Dalam bukunya, Arjana berpendapat bahwa kekuatan yang tumbuh dari Kekaisaran Ottoman, dan ekspansinya ke Eropa menyebarkan ketakutan akan 'ancaman' demografis Muslim. Hal itu juga membuka jalan bagi penciptaan mitos anti-amalgamasi (perkawinan antara suku atau bangsa) tentang monster yang dapat merusak darah orang Kristen 'dengan gigitan'. 

Menurut Arjana, kecemasan tentang percampuran ras dengan Muslim adalah sesuatu yang memicu penemuan legenda serigala dan manusia vampir yang populer.
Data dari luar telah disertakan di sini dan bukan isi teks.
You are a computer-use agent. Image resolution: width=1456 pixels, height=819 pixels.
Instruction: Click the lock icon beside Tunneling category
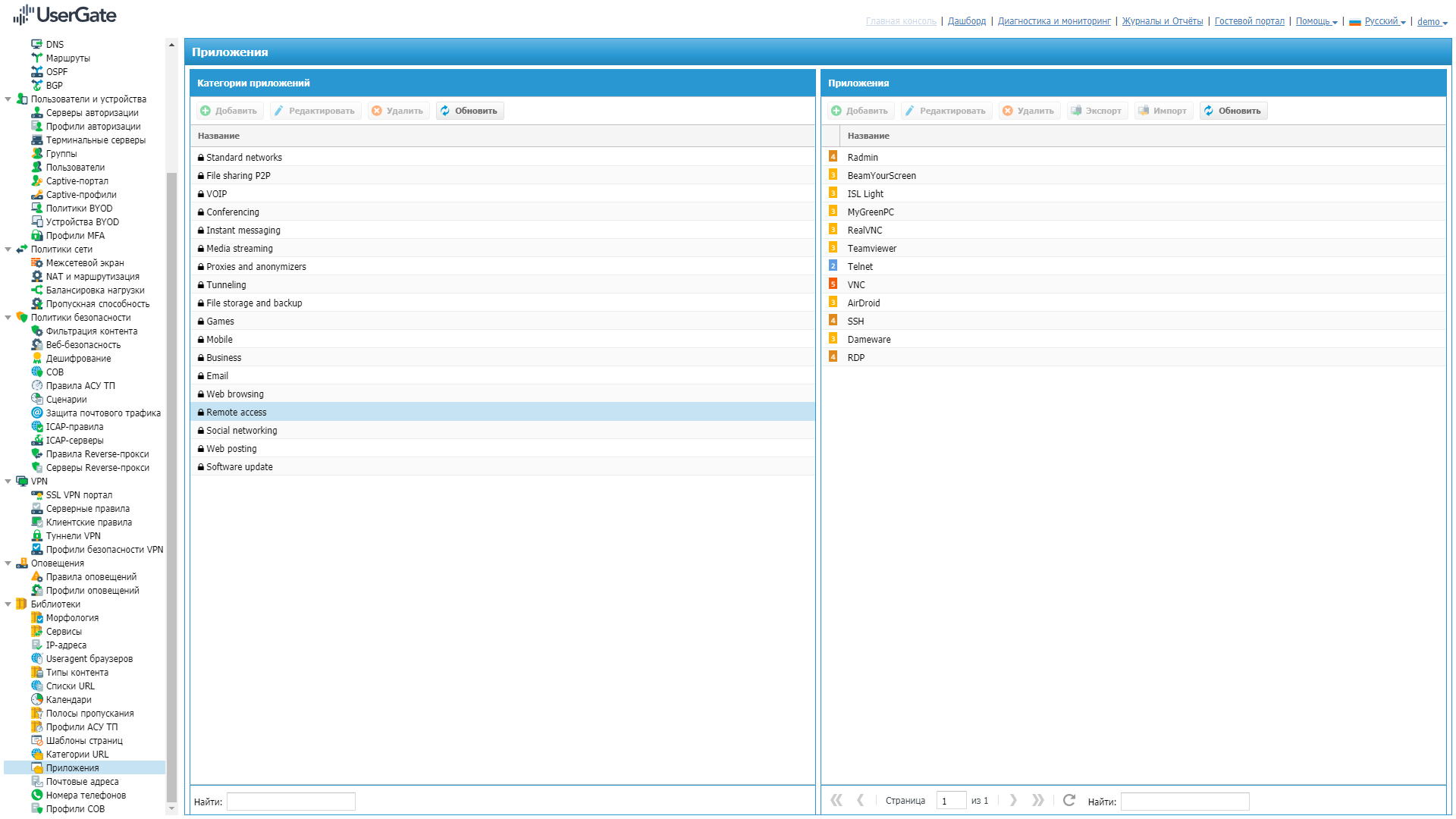[201, 285]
Dengan mengubah Muslim menjadi monster yang tidak hanya berbahaya, orang Eropa berusaha membenarkan upaya mereka untuk mengendalikan orang-orang Muslim dan menguasai tanah mereka. Mitos monster ini dengan konotasi rasial yang jelas terus disebarkan oleh budaya populer saat ini.

Lebih lanjut, Nassar mengatakan bahwa Hollywood telah mengenalkan mitos-mitos ini dan menciptakan banyak film yang menggunakan gambar monster yang dirasialisasikan. Misalnya, Film monster klasik seperti King Kong (1931), The Wolfman (1941), dan The Creature in the Black Lagoon (1954) yang mencerminkan kekhawatiran orang kulit putih Amerika tentang ras.  

Menurutnya, ketiga film ini berputar di sekitar monster yang tampak berbeda, mengadakan hubungan predator dengan wanita kulit putih dan tidak dapat hidup berdampingan secara damai dengan peradaban Barat. Pokoknya, semua atribut yang populer dikaitkan dengan rasial adalah 'yang lain'.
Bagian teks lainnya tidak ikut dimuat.